11.3. De voorzieningenrechter voegt hier aan toe dat voor medeplegen niet is vereist dat de medepleger de kwaliteit van verzender heeft, doch dat [Bedrijfsnaam] als beheerder en exploitant van het affiliate-netwerk wel voldoet aan die definitie. De definitie van verzender is immers blijkens de onder 8 aangehaalde wetsgeschiedenis ruim en omvat volgens die wetsgeschiedenis ook de transporteur die hand- en spandiensten verricht (zoals het verzamelen van adressen) in het kader van het versturen van spam. Niet valt in te zien dat [Bedrijfsnaam] als beheerder en exploitant van het affiliate-netwerk, die zelf onder meer de e-mailadressen aan publishers ten behoeve van verzending van ongevraagde communicatie door het affiliate-netwerk leverde, niet valt onder deze ruime definitie.”
Beroep
Diasycon heeft al laten weten in beroep te gaan. De bodemrechter kan in beroep tot een ander oordeel komen dan de voorzieningenrechter. Intussen vormt de huidige uitspraak en de ruime toepassing van het spamverbod de leidraad. Dit geldt ook voor het medeplegen van overtredingen.

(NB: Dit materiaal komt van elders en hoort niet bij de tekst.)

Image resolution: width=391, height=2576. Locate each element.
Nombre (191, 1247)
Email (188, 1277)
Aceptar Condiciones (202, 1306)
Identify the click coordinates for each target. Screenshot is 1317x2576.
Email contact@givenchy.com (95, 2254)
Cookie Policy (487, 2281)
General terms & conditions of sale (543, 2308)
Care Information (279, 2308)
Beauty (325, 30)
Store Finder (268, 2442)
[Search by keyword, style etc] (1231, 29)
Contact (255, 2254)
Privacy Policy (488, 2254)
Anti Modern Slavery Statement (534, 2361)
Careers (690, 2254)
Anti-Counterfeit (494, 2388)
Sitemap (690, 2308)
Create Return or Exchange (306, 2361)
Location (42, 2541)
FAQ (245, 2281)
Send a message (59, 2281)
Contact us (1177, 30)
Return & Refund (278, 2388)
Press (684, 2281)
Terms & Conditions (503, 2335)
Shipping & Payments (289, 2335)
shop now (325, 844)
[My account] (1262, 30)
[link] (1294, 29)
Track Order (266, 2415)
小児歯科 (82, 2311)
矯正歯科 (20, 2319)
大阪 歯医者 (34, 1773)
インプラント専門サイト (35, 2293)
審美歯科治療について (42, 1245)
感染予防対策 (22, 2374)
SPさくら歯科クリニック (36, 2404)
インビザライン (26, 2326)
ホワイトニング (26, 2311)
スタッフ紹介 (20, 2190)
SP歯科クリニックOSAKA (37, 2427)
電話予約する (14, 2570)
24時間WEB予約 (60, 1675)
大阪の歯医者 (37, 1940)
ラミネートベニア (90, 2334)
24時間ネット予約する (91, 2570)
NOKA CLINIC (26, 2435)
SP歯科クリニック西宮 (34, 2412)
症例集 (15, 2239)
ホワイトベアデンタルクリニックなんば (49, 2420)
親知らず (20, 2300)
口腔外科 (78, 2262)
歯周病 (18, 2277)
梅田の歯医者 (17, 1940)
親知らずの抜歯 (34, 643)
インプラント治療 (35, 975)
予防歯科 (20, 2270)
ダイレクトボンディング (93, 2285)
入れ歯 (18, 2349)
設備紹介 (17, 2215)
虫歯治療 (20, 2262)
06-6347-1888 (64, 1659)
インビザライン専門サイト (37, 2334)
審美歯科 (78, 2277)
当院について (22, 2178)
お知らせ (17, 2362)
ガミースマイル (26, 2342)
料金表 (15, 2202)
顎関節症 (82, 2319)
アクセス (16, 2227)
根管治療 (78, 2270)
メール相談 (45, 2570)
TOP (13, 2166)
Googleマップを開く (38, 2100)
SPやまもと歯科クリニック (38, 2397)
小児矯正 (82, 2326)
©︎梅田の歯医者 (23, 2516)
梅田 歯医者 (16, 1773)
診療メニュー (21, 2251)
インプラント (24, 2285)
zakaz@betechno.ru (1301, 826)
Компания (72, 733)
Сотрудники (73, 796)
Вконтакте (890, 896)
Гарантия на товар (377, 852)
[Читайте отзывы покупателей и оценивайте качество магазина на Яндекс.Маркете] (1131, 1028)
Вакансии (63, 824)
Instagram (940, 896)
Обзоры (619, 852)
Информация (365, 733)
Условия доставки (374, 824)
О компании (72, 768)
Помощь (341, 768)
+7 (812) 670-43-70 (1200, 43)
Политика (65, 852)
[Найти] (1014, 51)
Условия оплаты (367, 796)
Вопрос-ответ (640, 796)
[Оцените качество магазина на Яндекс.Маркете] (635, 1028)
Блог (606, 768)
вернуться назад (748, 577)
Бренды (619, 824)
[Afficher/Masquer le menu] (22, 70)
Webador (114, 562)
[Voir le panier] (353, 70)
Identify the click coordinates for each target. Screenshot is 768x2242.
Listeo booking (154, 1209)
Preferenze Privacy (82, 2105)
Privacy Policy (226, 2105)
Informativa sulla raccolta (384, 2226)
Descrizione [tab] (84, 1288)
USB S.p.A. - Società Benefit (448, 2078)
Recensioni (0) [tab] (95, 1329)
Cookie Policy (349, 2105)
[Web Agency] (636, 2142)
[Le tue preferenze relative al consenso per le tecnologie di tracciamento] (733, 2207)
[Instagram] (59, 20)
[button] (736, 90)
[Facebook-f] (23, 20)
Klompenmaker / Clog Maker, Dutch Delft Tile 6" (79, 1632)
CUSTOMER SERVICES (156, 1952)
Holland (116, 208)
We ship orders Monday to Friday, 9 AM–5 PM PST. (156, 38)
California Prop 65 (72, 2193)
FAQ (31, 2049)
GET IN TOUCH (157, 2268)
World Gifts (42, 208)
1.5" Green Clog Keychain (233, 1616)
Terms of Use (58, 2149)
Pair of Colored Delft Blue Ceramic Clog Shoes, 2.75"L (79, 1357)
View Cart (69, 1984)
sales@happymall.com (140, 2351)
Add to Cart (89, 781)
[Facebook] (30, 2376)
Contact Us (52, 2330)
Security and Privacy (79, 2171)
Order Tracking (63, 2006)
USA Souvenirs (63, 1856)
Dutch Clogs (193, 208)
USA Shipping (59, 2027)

Marktpartijen hebben er belang bij om te zorgen dat de verlening van toestemming goed is geregeld en een adequate mogelijkheid tot afmelding wordt geboden. De boetes die ACM oplegt voor overtredingen van het spamverbod zijn hoog en de affiliate industrie ligt blijkbaar onder de loep. Tijd voor een tussentijdse compliance check!